Today, the DeFi sector faces a challenge reminiscent of the 2008 banking crisis, where the sudden need for risk regulation outpaced the availability of skilled individuals. The DeFi protocols are indeed developing, and the value locked in them continues to grow, but the number of experts who possess proficiency in both risk management and DeFi is very low. The specific nature of DeFi risks further complicates the situation, demanding specialized knowledge that is currently scarce.

Another thing to point out in terms of risks is the ongoing belief among many market participants that DeFi-related risks, in their majority, have transitioned from technical to economic ones.

I can’t say that I agree with this stance. The reality is that technical risks remain significant. The expansion of the DeFi industry means that more funds are locked in protocols, and that, in turn, only creates more incentives for hackers to set sights on this market. The allure of substantial rewards makes DeFi protocols prime targets for cyber-attacks, emphasizing the ongoing importance of addressing technical risks.

In fact, data for Q1 2024 shows that over $300 million worth of funds were lost in hacker attacks.

So, while economic risks have undeniably emerged due to the sector’s rapid growth and the above-mentioned absence of experienced professionals, these do not diminish the persistent technical threats that DeFi faces.

Moreover, the rapid expansion of DeFi protocols introduces another layer of risk related to the readiness and adaptability of development teams. It is not rare for teams to struggle when it comes to recruiting individuals with the necessary skills to manage both the technical and economic aspects of their protocols.

The shortage of specialized staff means that some risks might be overlooked. For instance, a team focusing more on economic risks by hiring economists at the expense of technical security specialists may inadvertently elevate the potential for technical vulnerabilities.

The intertwined nature of these risks necessitates a comprehensive understanding and robust management strategies, which are currently hindered by the lack of adequately skilled professionals in the DeFi space. To sustain the growth and integrity of DeFi, it is imperative to develop a workforce equipped to handle both the technical and economic dimensions of risk management.

What Should DeFI Projects Prioritize in Their Risk Management Strategies?

The first essential thing is to undergo regular and comprehensive audits of smart contracts. This helps identify and eliminate technical vulnerabilities that could be exploited by malicious actors. By engaging reputable auditing firms to scrutinize their code, DeFi projects can ensure that their protocols operate as intended.

The next major step is hiring highly specialized professionals. DeFi companies need experts who understand the nuances of financial risks, which are particularly relevant in the decentralized finance space. Such specialists can provide valuable insights into how market fluctuations might impact DeFi protocols and can develop strategies to mitigate these risks.

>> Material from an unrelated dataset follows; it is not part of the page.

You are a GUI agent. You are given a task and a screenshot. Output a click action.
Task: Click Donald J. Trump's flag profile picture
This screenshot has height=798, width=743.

For instance, understanding liquidity risk can help in maintaining adequate reserves to meet withdrawal demands, while expertise in interest rate risk is vital for lending platforms to manage and adjust rates appropriately to ensure sustainability and profitability.

Conducting internal analytics and continuously tracking risks specific to their products is also crucial, as different DeFi products face different types of risks. Lending products, as I mentioned above, are primarily concerned with interest rate risks, since fluctuating rates can affect both the cost of borrowing and the returns on lending.

Meanwhile, DeFi exchanges need to manage currency risk due to the volatility of cryptocurrencies traded on their platforms.

By identifying and monitoring these specific risks, DeFi companies can develop tailored strategies to manage them effectively. This involves building internal metrics, establishing acceptable risk appetites, and setting up policies that align with their risk management objectives.

When implemented comprehensively, these measures can help build a robust risk management framework that not only protects the company but also fosters a trustworthy environment for users and investors. And this, in turn, stands to support the overall growth and sustainability of the DeFi ecosystem.